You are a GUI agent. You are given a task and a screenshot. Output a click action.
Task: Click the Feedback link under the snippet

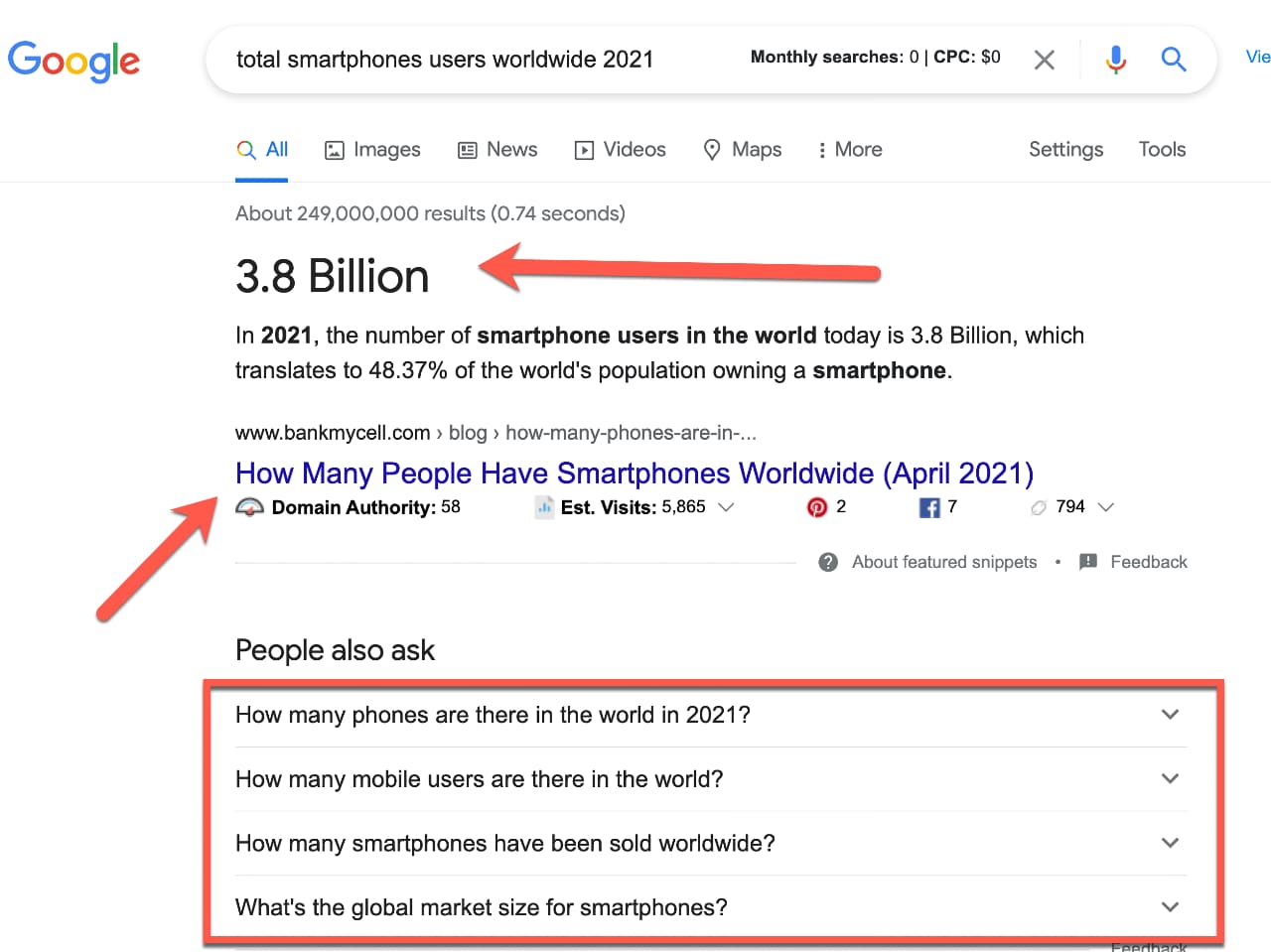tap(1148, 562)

...

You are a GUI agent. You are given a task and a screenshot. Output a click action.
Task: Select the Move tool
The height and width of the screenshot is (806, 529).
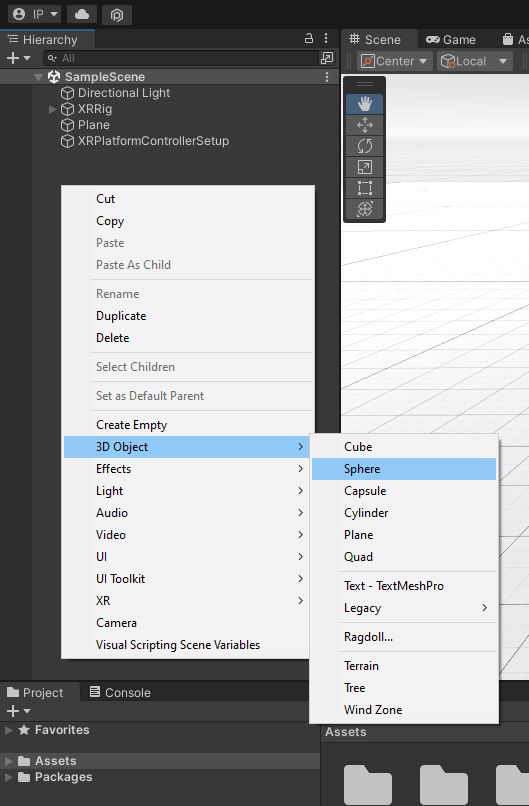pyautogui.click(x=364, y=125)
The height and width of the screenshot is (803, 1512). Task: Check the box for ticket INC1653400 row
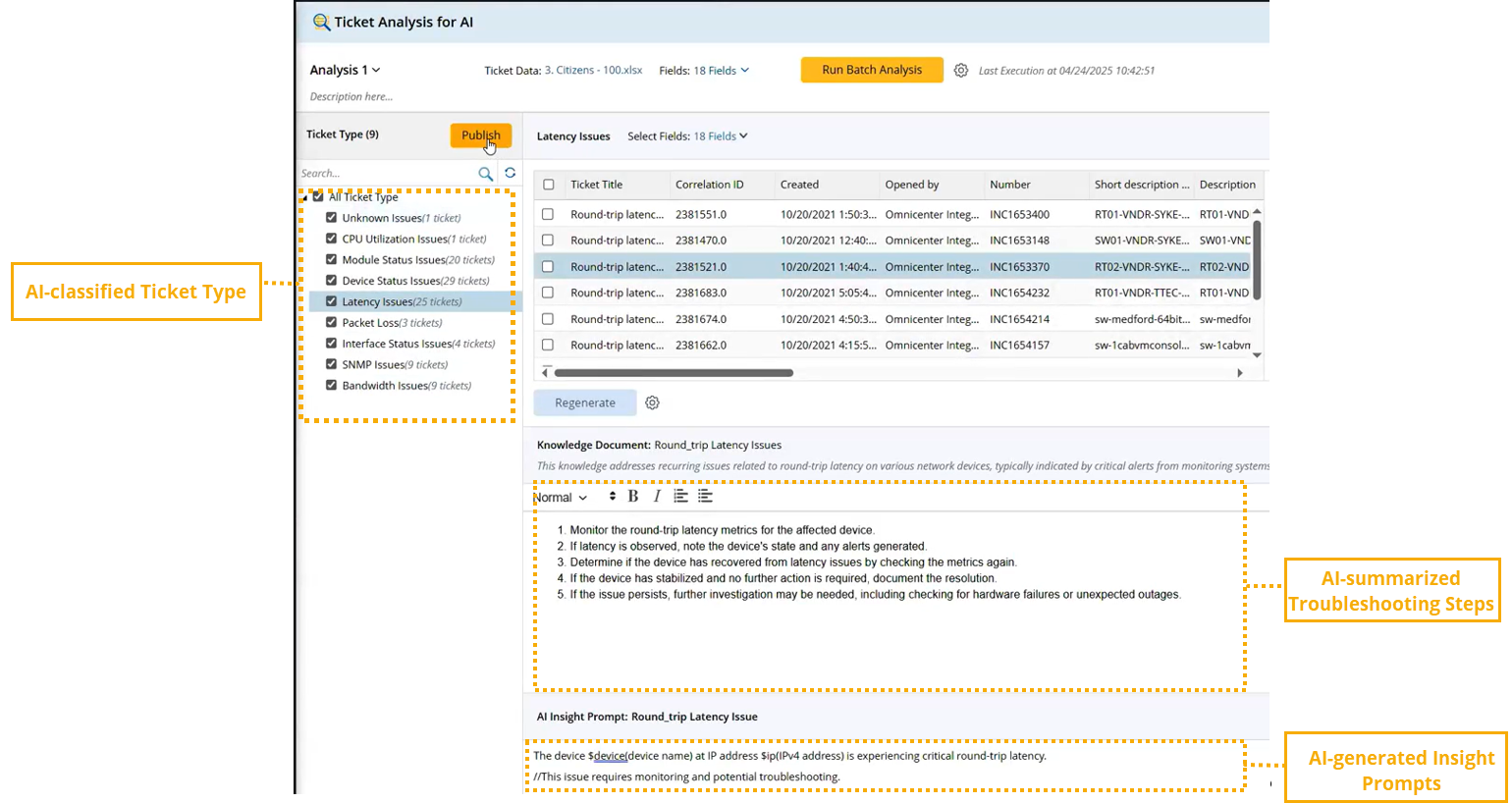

* * *

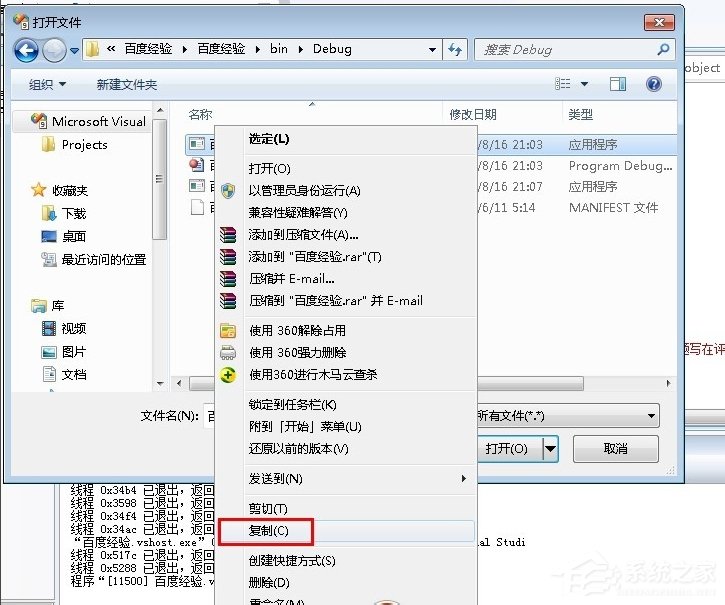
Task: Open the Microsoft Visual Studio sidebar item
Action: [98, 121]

* Your assignment
In the listing above, find the line containing "The height and width of the screenshot is (806, 529)." and the line containing "The height and width of the screenshot is (803, 1512).", then write out both of them and every line between, exactly, with no pictures.

* Solution to the exercise
The height and width of the screenshot is (806, 529).
pyautogui.click(x=364, y=125)
The height and width of the screenshot is (803, 1512). Task: Check the box for ticket INC1653400 row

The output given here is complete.